Human Rights Watch accused the Syrian government-linked forces of executing at least 248 people
, including women and children, following clashes with opposition fighters in two towns earlier this year.
Human Rights Watch says the killings in the coastal towns of al-Bayda and Baniyas were among the "deadliest instances of mass summary executions" during Syria's two and a half year-long civil war.
The group's report says the executions followed clashes between government and rebel forces on May 2-3. After opposition fighters retreated, the report said Assad fighters entered homes, rounded up men from each neighborhood, and shot them execution style.
HRW documented at least 23 women and 14 children, including infants, it says were killed by government forces in al-Bayda.
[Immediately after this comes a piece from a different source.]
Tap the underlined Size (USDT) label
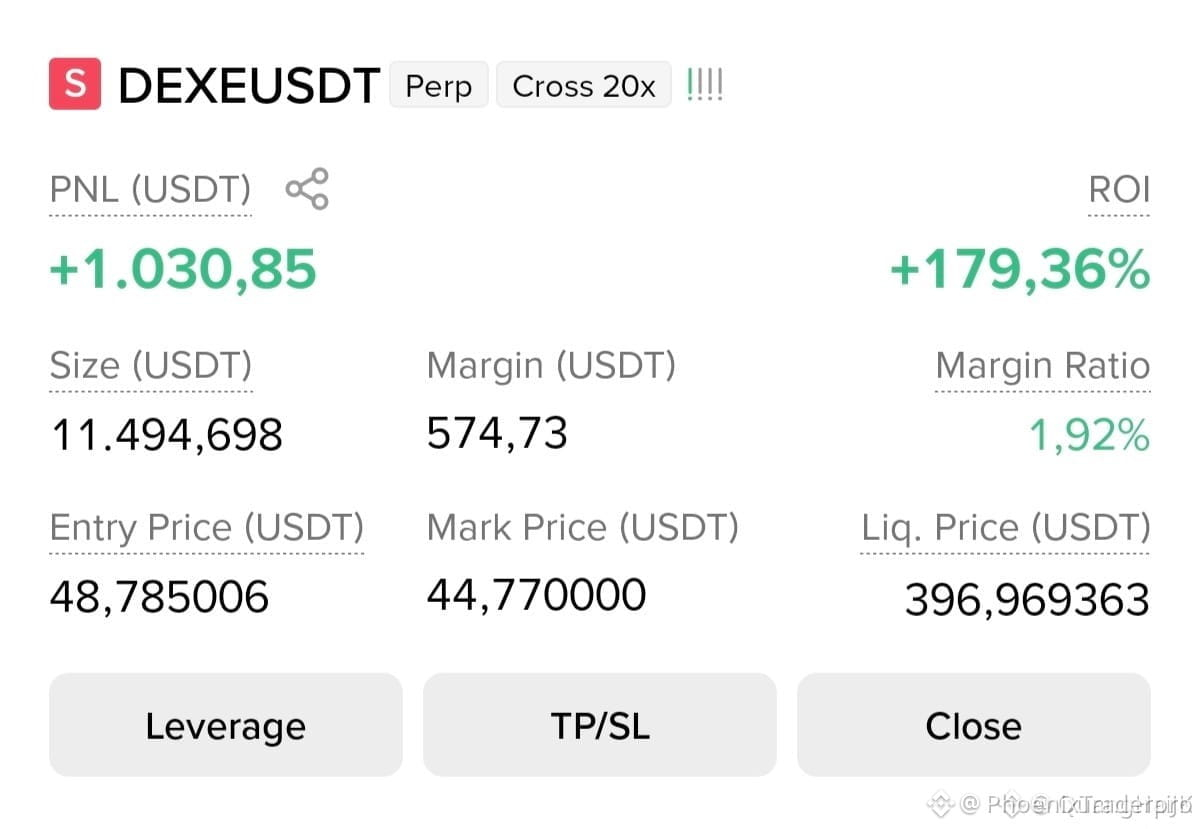Viewport: 1200px width, 829px height. pyautogui.click(x=151, y=366)
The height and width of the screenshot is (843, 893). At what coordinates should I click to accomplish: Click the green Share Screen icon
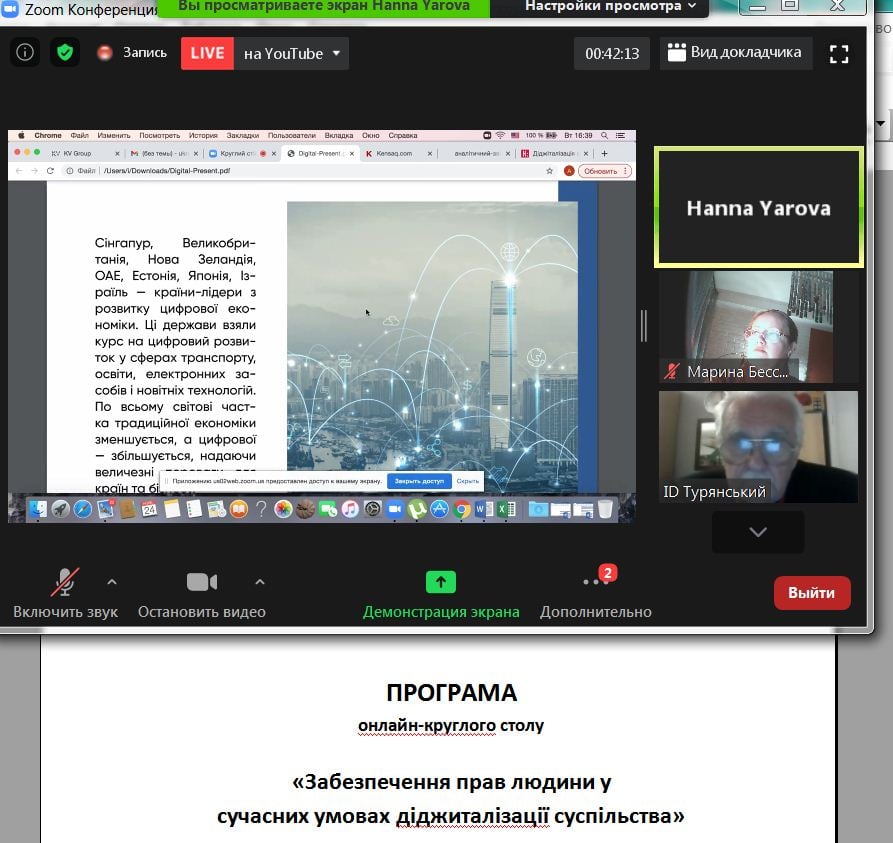441,582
It said in both towns, government or pro-government forces executed, or tried to execute, entire families.
Syria's government has admitted to killing "terrorists," its name for rebels, and possibly committing what it called "mistakes" during the military operation in the two towns. But HRW says the "overwhelming majority" were executed after the clashes had ended.
The report comes amid a flurry of diplomatic activity and possible U.S. military strikes meant to punish the Syrian government for what Washington believes was a chemical weapons attack carried out by the Assad government last month that killed hundreds in a rebel-held town near Damascus.
Joe Stork, Human Rights Watch's acting Middle East director, says the executions show that the world "shouldn't forget that Syrian government forces have used conventional means to slaughter civilians."
Several recent videos have also emerged that appear to show Syrian rebel forces committing executions of government troops and loyalists. In one of the most gruesome videos, a rebel commander is seen ripping the heart out of a government soldier's chest and eating it.
HRW said in its report that the U.N. Security Council should "ensure accountability for these crimes by referring the situation to the International Criminal Court."